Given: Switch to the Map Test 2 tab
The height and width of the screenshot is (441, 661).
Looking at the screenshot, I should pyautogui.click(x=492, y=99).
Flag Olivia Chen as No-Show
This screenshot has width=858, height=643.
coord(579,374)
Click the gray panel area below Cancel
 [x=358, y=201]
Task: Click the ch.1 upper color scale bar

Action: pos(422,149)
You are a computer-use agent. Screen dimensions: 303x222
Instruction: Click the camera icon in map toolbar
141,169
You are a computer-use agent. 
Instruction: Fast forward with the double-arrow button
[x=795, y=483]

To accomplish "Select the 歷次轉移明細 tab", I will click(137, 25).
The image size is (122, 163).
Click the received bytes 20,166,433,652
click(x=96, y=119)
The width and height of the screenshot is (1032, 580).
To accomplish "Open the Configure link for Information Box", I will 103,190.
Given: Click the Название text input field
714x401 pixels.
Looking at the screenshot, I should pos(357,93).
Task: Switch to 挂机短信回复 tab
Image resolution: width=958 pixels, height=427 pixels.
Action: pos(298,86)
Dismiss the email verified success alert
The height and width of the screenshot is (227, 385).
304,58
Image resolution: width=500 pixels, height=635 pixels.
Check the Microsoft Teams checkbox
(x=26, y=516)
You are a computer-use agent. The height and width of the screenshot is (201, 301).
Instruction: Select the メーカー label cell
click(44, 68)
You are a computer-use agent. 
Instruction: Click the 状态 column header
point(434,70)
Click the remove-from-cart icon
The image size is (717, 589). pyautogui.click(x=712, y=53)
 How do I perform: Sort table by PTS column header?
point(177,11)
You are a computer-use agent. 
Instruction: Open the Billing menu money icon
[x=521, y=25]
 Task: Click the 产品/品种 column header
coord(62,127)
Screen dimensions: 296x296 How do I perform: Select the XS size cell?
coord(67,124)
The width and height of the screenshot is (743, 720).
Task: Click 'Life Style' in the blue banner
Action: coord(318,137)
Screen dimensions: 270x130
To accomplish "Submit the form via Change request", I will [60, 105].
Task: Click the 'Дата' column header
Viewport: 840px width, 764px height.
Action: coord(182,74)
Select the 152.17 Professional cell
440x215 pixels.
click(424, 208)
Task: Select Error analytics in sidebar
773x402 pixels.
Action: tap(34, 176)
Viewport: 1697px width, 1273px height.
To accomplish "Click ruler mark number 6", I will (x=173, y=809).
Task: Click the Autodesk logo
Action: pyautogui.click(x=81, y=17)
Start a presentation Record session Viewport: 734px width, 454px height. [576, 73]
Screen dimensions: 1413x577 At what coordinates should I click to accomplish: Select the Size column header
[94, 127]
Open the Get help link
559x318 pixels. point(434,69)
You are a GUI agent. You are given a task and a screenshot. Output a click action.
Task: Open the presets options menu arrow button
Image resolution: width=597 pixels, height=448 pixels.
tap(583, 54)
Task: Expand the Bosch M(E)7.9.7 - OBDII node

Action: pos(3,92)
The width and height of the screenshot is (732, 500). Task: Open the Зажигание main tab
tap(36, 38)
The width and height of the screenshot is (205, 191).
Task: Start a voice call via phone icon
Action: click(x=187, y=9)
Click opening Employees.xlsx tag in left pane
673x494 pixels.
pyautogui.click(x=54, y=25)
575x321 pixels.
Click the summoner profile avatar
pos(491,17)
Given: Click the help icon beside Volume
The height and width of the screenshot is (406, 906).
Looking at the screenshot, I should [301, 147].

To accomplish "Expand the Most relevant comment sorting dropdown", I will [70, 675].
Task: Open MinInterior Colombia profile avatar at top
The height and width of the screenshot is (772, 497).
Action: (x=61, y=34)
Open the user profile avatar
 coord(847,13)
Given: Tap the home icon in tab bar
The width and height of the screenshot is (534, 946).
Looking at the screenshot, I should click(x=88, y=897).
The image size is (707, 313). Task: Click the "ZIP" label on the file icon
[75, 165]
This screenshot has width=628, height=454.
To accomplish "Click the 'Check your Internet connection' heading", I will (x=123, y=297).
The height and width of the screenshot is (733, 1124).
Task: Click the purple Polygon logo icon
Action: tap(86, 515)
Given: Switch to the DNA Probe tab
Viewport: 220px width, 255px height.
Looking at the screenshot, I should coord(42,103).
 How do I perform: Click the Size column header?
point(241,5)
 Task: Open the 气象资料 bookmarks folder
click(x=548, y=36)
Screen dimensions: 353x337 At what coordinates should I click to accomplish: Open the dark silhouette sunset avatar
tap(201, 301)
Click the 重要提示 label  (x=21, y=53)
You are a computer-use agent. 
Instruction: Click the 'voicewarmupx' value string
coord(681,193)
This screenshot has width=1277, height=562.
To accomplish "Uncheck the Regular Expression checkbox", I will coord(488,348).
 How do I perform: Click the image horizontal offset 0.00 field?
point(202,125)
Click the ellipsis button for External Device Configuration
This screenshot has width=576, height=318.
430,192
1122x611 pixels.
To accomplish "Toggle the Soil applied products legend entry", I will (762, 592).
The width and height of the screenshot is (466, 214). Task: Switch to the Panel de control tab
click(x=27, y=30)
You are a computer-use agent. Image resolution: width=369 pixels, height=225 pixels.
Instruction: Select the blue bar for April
------------------------------------------------
[TASK DIRECTIONS] Copy each line of the data exactly, leaving nothing out.

[TASK RESULT]
Given: Switch to the Map Test 2 tab
The height and width of the screenshot is (441, 661).
Looking at the screenshot, I should pyautogui.click(x=492, y=99).
Flag Olivia Chen as No-Show
This screenshot has width=858, height=643.
coord(579,374)
Click the gray panel area below Cancel
 [x=358, y=201]
Task: Click the ch.1 upper color scale bar

Action: pos(422,149)
You are a computer-use agent. Screen dimensions: 303x222
Instruction: Click the camera icon in map toolbar
141,169
You are a computer-use agent. 
Instruction: Fast forward with the double-arrow button
[x=795, y=483]

To accomplish "Select the 歷次轉移明細 tab", I will click(137, 25).
The image size is (122, 163).
Click the received bytes 20,166,433,652
click(x=96, y=119)
The width and height of the screenshot is (1032, 580).
To accomplish "Open the Configure link for Information Box", I will 103,190.
Given: Click the Название text input field
714x401 pixels.
Looking at the screenshot, I should pos(357,93).
Task: Switch to 挂机短信回复 tab
Image resolution: width=958 pixels, height=427 pixels.
Action: pos(298,86)
Dismiss the email verified success alert
The height and width of the screenshot is (227, 385).
304,58
Image resolution: width=500 pixels, height=635 pixels.
Check the Microsoft Teams checkbox
(x=26, y=516)
You are a computer-use agent. The height and width of the screenshot is (201, 301).
Instruction: Select the メーカー label cell
click(44, 68)
You are a computer-use agent. 
Instruction: Click the 状态 column header
point(434,70)
Click the remove-from-cart icon
The image size is (717, 589). pyautogui.click(x=712, y=53)
 How do I perform: Sort table by PTS column header?
point(177,11)
You are a computer-use agent. 
Instruction: Open the Billing menu money icon
[x=521, y=25]
 Task: Click the 产品/品种 column header
coord(62,127)
Screen dimensions: 296x296 How do I perform: Select the XS size cell?
coord(67,124)
The width and height of the screenshot is (743, 720).
Task: Click 'Life Style' in the blue banner
Action: coord(318,137)
Screen dimensions: 270x130
To accomplish "Submit the form via Change request", I will [60, 105].
Task: Click the 'Дата' column header
Viewport: 840px width, 764px height.
Action: coord(182,74)
Select the 152.17 Professional cell
440x215 pixels.
click(424, 208)
Task: Select Error analytics in sidebar
773x402 pixels.
Action: tap(34, 176)
Viewport: 1697px width, 1273px height.
To accomplish "Click ruler mark number 6", I will (x=173, y=809).
Task: Click the Autodesk logo
Action: pyautogui.click(x=81, y=17)
Start a presentation Record session Viewport: 734px width, 454px height. [576, 73]
Screen dimensions: 1413x577 At what coordinates should I click to accomplish: Select the Size column header
[94, 127]
Open the Get help link
559x318 pixels. point(434,69)
You are a GUI agent. You are given a task and a screenshot. Output a click action.
Task: Open the presets options menu arrow button
Image resolution: width=597 pixels, height=448 pixels.
tap(583, 54)
Task: Expand the Bosch M(E)7.9.7 - OBDII node

Action: pos(3,92)
The width and height of the screenshot is (732, 500). Task: Open the Зажигание main tab
tap(36, 38)
The width and height of the screenshot is (205, 191).
Task: Start a voice call via phone icon
Action: click(x=187, y=9)
Click opening Employees.xlsx tag in left pane
673x494 pixels.
pyautogui.click(x=54, y=25)
575x321 pixels.
Click the summoner profile avatar
pos(491,17)
Given: Click the help icon beside Volume
The height and width of the screenshot is (406, 906).
Looking at the screenshot, I should [301, 147].

To accomplish "Expand the Most relevant comment sorting dropdown", I will [70, 675].
Task: Open MinInterior Colombia profile avatar at top
The height and width of the screenshot is (772, 497).
Action: (x=61, y=34)
Open the user profile avatar
 coord(847,13)
Given: Tap the home icon in tab bar
The width and height of the screenshot is (534, 946).
Looking at the screenshot, I should click(x=88, y=897).
The image size is (707, 313). Task: Click the "ZIP" label on the file icon
[75, 165]
This screenshot has width=628, height=454.
To accomplish "Click the 'Check your Internet connection' heading", I will (x=123, y=297).
The height and width of the screenshot is (733, 1124).
Task: Click the purple Polygon logo icon
Action: tap(86, 515)
Given: Switch to the DNA Probe tab
Viewport: 220px width, 255px height.
Looking at the screenshot, I should coord(42,103).
 How do I perform: Click the Size column header?
point(241,5)
 Task: Open the 气象资料 bookmarks folder
click(x=548, y=36)
Screen dimensions: 353x337 At what coordinates should I click to accomplish: Open the dark silhouette sunset avatar
tap(201, 301)
Click the 重要提示 label  (x=21, y=53)
You are a computer-use agent. 
Instruction: Click the 'voicewarmupx' value string
coord(681,193)
This screenshot has width=1277, height=562.
To accomplish "Uncheck the Regular Expression checkbox", I will coord(488,348).
 How do I perform: Click the image horizontal offset 0.00 field?
point(202,125)
Click the ellipsis button for External Device Configuration
This screenshot has width=576, height=318.
430,192
1122x611 pixels.
To accomplish "Toggle the Soil applied products legend entry", I will (762, 592).
The width and height of the screenshot is (466, 214). Task: Switch to the Panel de control tab
click(x=27, y=30)
You are a computer-use agent. Image resolution: width=369 pixels, height=225 pixels.
Instruction: Select the blue bar for April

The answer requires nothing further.